Bend it Like Marta

“Watch out, boys!”

My eldest daughter wants to play football.

So I took the eight-year-old with her brother, six, to have a go at a summer football clinic in Pinamar, where we are spending the summer on the coast of Argentina.

She put on her Argentina jersey, so did her brother and their younger sister, who is three. She tagged along with her own ball to have a play with daddy while the others trained.

I looked at my eldest daughter, a die-hard fan of Argentina and Carlos Tevez.

She was jumping up and down, warming her legs for the session.

I smiled nervously. I wanted to warn her about the machismo in Argentina, her own country, and that the boys might not want to play with a girl. They may not pass to a girl and they may tackle her just as if she was a boy, and it may hurt.

For all the greatness of Argentine football and players like Diego Maradona, Lionel Messi and Tevez, and for all the fervor of matches between Boca Juniors and River Plate, women are absent from the game. At best they are on the sidelines or simply included as girlfriends or wives.

Do I want my eldest daughter to enter the pitch of this macho sport? To play with the boys?
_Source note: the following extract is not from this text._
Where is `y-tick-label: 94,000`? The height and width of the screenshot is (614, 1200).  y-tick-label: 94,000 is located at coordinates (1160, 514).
She likes surfing, skateboarding, playing guitar, reading, art, science, and she wants a cowboy hat for when she learns to ride a horse. That is, a cowgirl hat. All of these are open to boys and girls. Not football in Argentina.

Should I dissuade her?

Should we move to a country where girls play football?

I loved the movie “Bend it Like Beckham,” where girls shined as players, not as counterparts. That’s England, where my daughter has a girl cousin who plays football in a league. American women have whipped ass on the world in football. Germany and Japan, too. Brazil? It puts Argentina to shame, especially with talent like Marta. Argentina? It’s done squat. It doesn’t even have a semi-professional women’s football league.

So I think, I’d better warn her more discouragingly.

“You know,” I start, looking at her in the eyes as she runs in place to warm up, “the boys…”

But she interrupts.

“I know, I know, Dad,” she says. “The boys don’t like to play with the girls. It happens at school and I have to take the ball from them – from the boys, from the boys on the other team. And from the boys on my team because they don’t pass it to me. So I go and I take the ball from them and run it to the goal and shoot. That’s what I do.”

I look at her and smile and say, “Ok, let’s go play.”